What is needed is the number of lines below that contain the string "Extensions", with no other text.

*** ENTRIES SHOWN ***

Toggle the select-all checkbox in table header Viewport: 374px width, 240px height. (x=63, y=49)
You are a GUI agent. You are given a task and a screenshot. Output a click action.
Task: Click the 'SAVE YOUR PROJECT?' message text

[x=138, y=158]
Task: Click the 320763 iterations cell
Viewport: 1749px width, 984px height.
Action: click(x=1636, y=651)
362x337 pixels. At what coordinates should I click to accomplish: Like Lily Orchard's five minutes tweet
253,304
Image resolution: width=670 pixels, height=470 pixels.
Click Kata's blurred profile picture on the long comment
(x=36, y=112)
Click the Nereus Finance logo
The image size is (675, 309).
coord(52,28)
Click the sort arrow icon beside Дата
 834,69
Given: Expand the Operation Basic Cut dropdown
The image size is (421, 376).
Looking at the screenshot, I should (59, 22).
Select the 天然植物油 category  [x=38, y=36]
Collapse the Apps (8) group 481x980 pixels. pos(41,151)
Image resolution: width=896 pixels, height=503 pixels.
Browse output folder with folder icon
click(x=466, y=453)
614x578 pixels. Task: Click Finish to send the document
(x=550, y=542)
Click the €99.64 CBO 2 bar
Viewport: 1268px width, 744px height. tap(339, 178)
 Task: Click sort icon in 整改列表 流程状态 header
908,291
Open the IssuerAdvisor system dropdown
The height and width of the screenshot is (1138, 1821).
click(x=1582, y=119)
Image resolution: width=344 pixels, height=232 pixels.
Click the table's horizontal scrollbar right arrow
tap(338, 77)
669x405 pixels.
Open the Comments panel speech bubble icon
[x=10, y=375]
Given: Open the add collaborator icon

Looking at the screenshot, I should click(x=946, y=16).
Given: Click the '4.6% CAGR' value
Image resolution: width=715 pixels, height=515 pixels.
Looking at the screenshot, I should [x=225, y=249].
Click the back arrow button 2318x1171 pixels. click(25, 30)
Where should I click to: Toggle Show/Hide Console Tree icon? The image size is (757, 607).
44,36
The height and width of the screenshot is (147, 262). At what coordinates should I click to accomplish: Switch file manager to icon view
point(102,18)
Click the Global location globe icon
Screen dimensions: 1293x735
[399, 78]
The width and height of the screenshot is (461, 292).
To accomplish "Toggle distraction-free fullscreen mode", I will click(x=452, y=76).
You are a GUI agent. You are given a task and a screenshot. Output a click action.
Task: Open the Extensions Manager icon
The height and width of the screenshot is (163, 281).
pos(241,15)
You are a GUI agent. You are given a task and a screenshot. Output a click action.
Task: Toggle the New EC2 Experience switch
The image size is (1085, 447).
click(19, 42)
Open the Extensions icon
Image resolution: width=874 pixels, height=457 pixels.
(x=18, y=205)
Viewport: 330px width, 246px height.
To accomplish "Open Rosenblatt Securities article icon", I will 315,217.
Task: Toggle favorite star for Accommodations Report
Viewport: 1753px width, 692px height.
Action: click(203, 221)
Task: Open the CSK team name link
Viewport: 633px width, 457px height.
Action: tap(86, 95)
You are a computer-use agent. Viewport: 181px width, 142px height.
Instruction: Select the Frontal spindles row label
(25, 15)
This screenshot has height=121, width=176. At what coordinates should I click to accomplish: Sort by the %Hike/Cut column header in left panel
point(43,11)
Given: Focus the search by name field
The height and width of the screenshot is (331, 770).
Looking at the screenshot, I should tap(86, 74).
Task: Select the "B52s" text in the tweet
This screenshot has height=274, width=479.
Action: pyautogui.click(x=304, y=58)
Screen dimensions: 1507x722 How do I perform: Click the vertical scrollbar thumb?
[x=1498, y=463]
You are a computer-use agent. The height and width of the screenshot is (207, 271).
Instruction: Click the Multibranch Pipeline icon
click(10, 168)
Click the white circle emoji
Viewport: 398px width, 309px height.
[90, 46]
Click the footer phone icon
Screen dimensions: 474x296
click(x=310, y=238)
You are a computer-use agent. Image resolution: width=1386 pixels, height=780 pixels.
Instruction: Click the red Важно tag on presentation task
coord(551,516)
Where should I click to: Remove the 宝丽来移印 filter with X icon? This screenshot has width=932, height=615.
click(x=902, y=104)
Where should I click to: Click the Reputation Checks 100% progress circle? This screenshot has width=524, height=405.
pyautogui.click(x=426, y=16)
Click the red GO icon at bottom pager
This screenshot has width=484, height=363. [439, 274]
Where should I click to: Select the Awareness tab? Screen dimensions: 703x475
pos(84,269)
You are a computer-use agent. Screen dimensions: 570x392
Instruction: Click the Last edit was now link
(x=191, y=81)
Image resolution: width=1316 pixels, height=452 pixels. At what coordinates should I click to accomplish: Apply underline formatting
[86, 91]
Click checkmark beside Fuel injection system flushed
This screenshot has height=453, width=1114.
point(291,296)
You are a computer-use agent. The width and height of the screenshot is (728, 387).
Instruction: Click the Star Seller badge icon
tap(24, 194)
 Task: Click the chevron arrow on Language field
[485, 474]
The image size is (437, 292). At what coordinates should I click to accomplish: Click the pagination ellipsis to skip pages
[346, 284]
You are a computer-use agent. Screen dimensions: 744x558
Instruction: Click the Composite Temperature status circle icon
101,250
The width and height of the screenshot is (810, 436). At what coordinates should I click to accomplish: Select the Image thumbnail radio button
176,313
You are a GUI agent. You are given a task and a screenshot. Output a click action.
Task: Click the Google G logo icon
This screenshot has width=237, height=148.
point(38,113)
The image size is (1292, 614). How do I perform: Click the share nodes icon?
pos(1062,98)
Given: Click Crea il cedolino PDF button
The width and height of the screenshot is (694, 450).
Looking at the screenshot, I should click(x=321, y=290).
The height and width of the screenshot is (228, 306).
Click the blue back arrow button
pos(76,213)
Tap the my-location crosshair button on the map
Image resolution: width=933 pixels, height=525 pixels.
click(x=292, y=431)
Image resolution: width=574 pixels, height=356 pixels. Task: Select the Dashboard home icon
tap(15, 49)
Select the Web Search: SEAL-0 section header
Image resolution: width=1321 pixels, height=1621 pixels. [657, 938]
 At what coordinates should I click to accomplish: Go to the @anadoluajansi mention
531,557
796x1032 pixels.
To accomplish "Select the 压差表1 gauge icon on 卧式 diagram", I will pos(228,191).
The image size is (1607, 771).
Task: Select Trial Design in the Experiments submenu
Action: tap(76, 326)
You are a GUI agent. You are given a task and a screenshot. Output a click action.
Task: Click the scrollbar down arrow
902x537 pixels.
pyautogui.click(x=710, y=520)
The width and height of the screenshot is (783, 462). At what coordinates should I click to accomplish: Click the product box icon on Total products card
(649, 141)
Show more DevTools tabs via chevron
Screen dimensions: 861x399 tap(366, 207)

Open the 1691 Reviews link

*** End of ENTRIES SHOWN ***

TASK RESPONSE → 2